Focal Loss implementation for imbalanced multi-class classification. Reduces loss contribution from easy examples and focuses on hard examples.
class FocalLoss(nn.Module):
    def __init__(
        self,
        alpha: torch.Tensor | None = None,
        gamma: float = 2.0,
        reduction: str = "mean"
    )
alpha
torch.Tensor
default:"None"
Class weights tensor of shape (num_classes,). Used to handle class imbalance.
gamma
float
default:"2.0"
Focusing parameter. Higher values down-weight easy examples more. Typical range: [0, 5]
reduction
str
default:"mean"
Specifies the reduction to apply: “none”, “mean”, or “sum”
Formula:
FL(pt) = -alpha * (1 - pt)^gamma * log(pt)

where pt = exp(-CE_loss)
When to use:
  • Highly imbalanced datasets
  • When many examples are easy to classify
  • When you want to focus training on hard examples

Example

import torch
import torch.nn as nn
from training.optimizers import FocalLoss
from training.dataset import compute_class_weights

# Compute class weights
class_weights = compute_class_weights(train_labels, num_classes=9)

# Create focal loss
criterion = FocalLoss(
    alpha=class_weights,
    gamma=2.0,
    reduction="mean"
)

# Use in training
outputs = model(inputs)
loss = criterion(outputs, targets)
loss.backward()

Functions

create_optimizer

Creates a PyTorch optimizer from training configuration.
def create_optimizer(model: nn.Module, config: dict) -> torch.optim.Optimizer
model
nn.Module
required
PyTorch model whose parameters will be optimized
config
dict
required
Training configuration dictionary with keys:
  • optimizer: Optimizer name (“Adam”, “AdamW”, “SGD with Momentum”, “RMSprop”)
  • learning_rate: Learning rate (default: 0.001)
  • l2_decay: Whether to enable L2 regularization (default: False)
  • l2_lambda: L2 regularization coefficient (default: 0.0001)
Returns: Configured optimizer instance Supported Optimizers:
OptimizerDescriptionBest For
AdamAdaptive learning rate with momentumGeneral purpose, default choice
AdamWAdam with decoupled weight decayBetter generalization than Adam
SGD with MomentumClassic SGD with momentum=0.9Large batch training, simple models
RMSpropAdaptive learning rateRNNs, online learning

Example

from training.optimizers import create_optimizer

# Basic Adam optimizer
config = {
    "optimizer": "Adam",
    "learning_rate": 0.001,
    "l2_decay": False
}
optimizer = create_optimizer(model, config)

# AdamW with weight decay
config = {
    "optimizer": "AdamW",
    "learning_rate": 0.0001,
    "l2_decay": True,
    "l2_lambda": 0.01
}
optimizer = create_optimizer(model, config)

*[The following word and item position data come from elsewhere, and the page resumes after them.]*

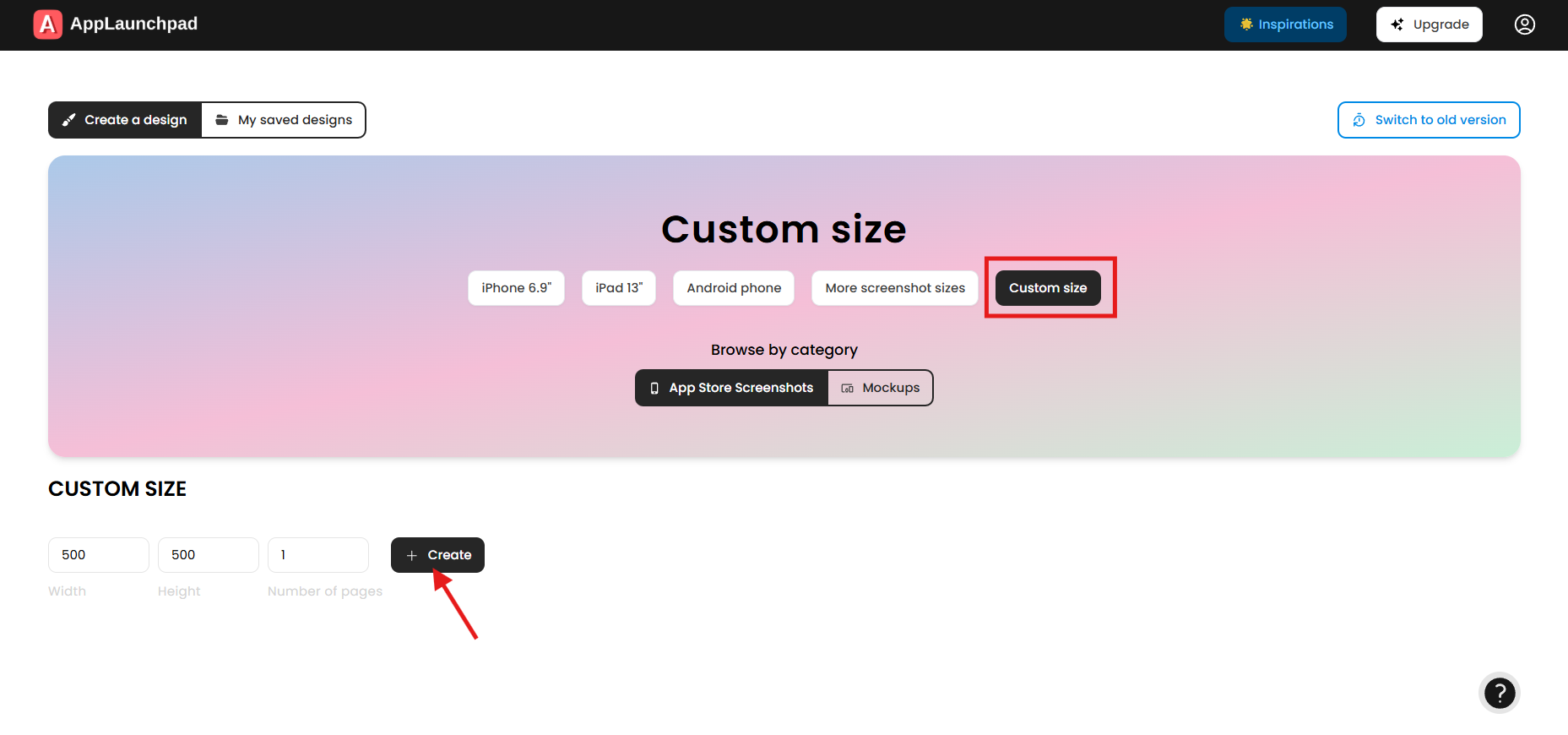The height and width of the screenshot is (735, 1568).
Task: Pick the Android phone size option
Action: (x=734, y=288)
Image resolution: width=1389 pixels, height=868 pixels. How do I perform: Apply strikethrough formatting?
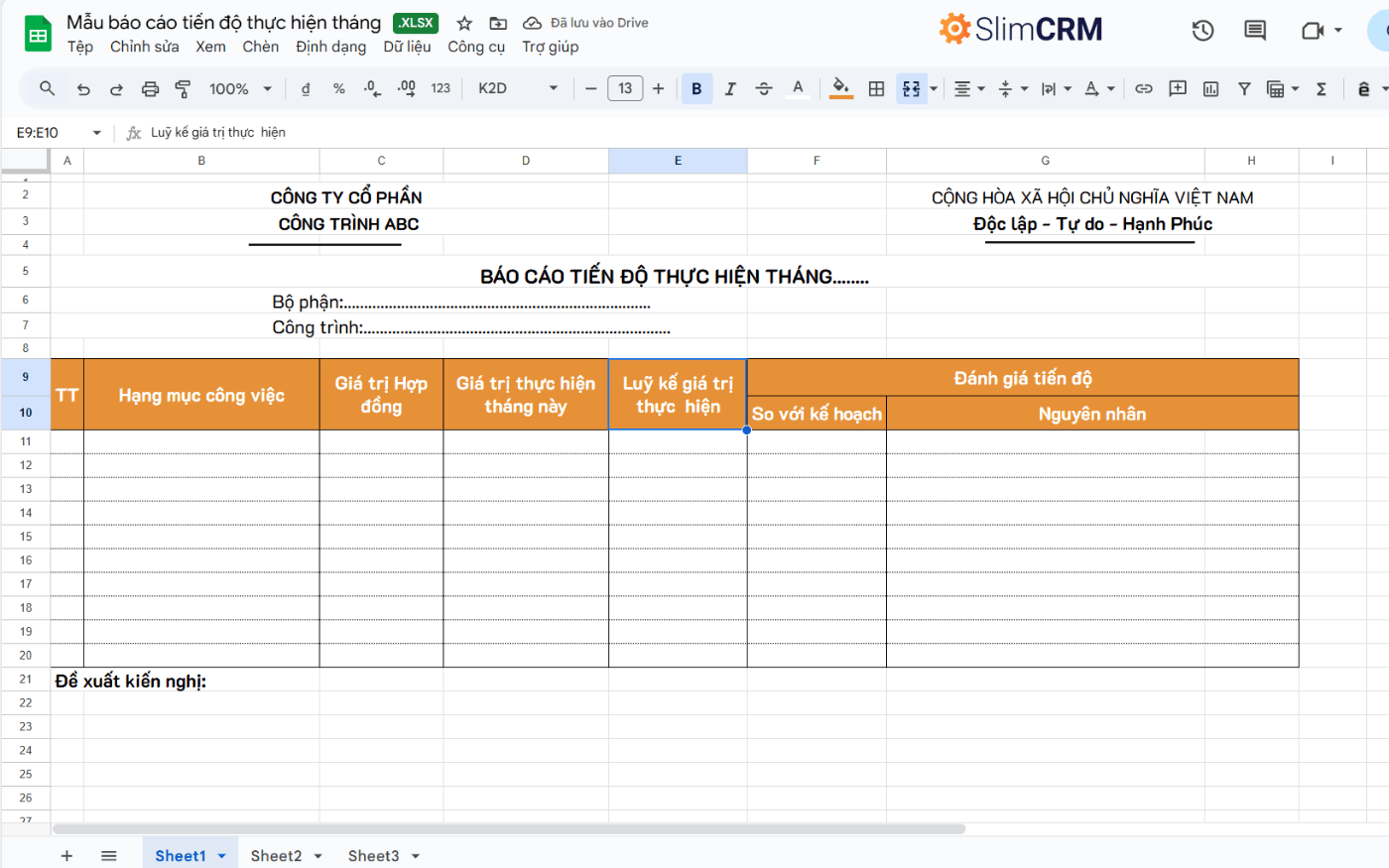coord(764,88)
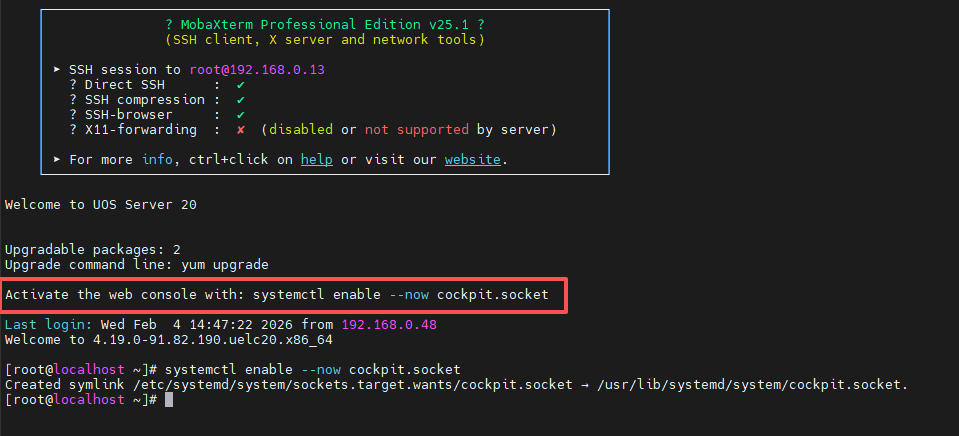Click the red X beside X11-forwarding
This screenshot has height=436, width=959.
(241, 130)
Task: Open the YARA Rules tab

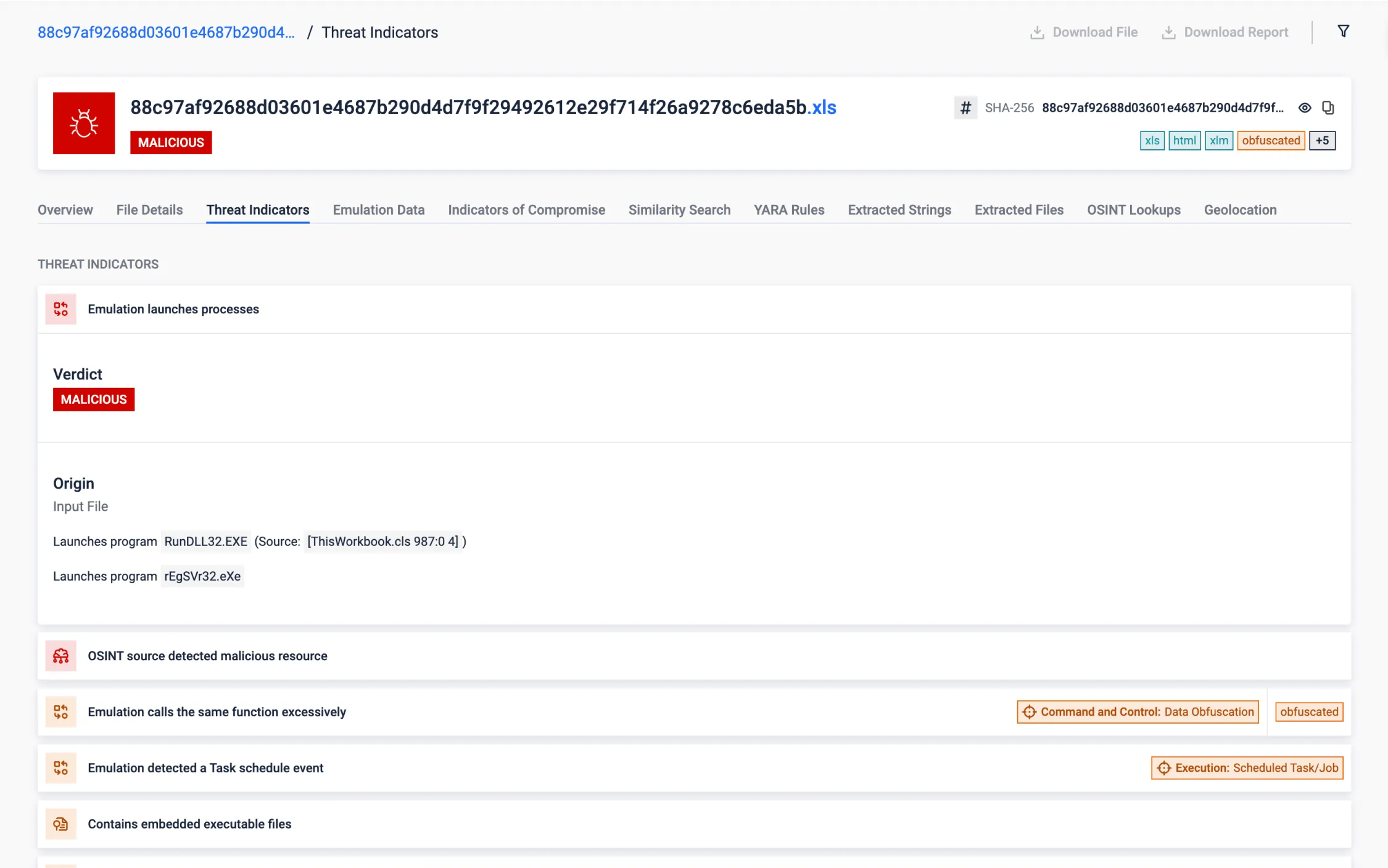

# SGD with momentum and L2 regularization
config = {
    "optimizer": "SGD with Momentum",
    "learning_rate": 0.01,
    "l2_decay": True,
    "l2_lambda": 0.0001
}
optimizer = create_optimizer(model, config)

create_scheduler

Creates a learning rate scheduler from training configuration.
def create_scheduler(
    optimizer: torch.optim.Optimizer,
    config: dict,
    steps_per_epoch: int,
) -> torch.optim.lr_scheduler.LRScheduler | None
optimizer
torch.optim.Optimizer
required
Optimizer instance to schedule
config
dict
required
Training configuration dictionary with keys:
  • lr_strategy: Scheduler name (“Constant”, “ReduceLROnPlateau”, “Cosine Annealing”, “Step Decay”, “Exponential Decay”)
  • epochs: Total number of training epochs
steps_per_epoch
int
required
Number of training steps per epoch (length of train DataLoader)
Returns: Configured scheduler instance or None if using constant learning rate Supported Schedulers:
SchedulerDescriptionParameters
ConstantNo schedulingNone
ReduceLROnPlateauReduce LR when metric plateausfactor=0.5, patience=5, min_lr=1e-6
Cosine AnnealingCosine decay to minimumT_max=epochs, eta_min=1e-6
Step DecayReduce LR at fixed intervalsstep_size=epochs/3, gamma=0.1
Exponential DecayExponential decaygamma=0.95

Example

from training.optimizers import create_optimizer, create_scheduler

optimizer = create_optimizer(model, training_config)

# Constant learning rate
config = {"lr_strategy": "Constant"}
scheduler = create_scheduler(optimizer, config, steps_per_epoch=100)
# Returns None

# ReduceLROnPlateau - reduces LR when validation loss plateaus
config = {
    "lr_strategy": "ReduceLROnPlateau",
    "epochs": 100
}
scheduler = create_scheduler(optimizer, config, steps_per_epoch=100)
# Call with: scheduler.step(val_loss)

# Cosine Annealing - smooth decay
config = {
    "lr_strategy": "Cosine Annealing",
    "epochs": 100
}
scheduler = create_scheduler(optimizer, config, steps_per_epoch=100)
# Call with: scheduler.step()

# Step Decay - drops LR at fixed intervals
config = {
    "lr_strategy": "Step Decay",
    "epochs": 90
}
scheduler = create_scheduler(optimizer, config, steps_per_epoch=100)
# Reduces LR by 0.1x every 30 epochs

create_criterion

Creates a loss function from training configuration.
def create_criterion(
    config: dict,
    class_weights: torch.Tensor | None = None,
    device: torch.device | None = None,
) -> nn.Module
config
dict
required
Training configuration dictionary with keys:
  • class_weights: Loss type (“None”, “Auto Class Weights”, “Focal Loss”)
class_weights
torch.Tensor
default:"None"
Optional class weights tensor from compute_class_weights()
device
torch.device
default:"None"
Device to move class_weights to
Returns: Loss function (nn.CrossEntropyLoss or FocalLoss) Loss Functions:
TypeLoss FunctionUse Case
NoneCrossEntropyLoss()Balanced datasets
Auto Class WeightsCrossEntropyLoss(weight=class_weights)Imbalanced datasets
Focal LossFocalLoss(alpha=class_weights)Highly imbalanced, hard examples

Example

from training.optimizers import create_criterion
from training.dataset import compute_class_weights

# Standard cross entropy
config = {"class_weights": "None"}
criterion = create_criterion(config)

# Weighted cross entropy for imbalanced data
class_weights = compute_class_weights(train_labels, num_classes=9)
config = {"class_weights": "Auto Class Weights"}
criterion = create_criterion(config, class_weights, device)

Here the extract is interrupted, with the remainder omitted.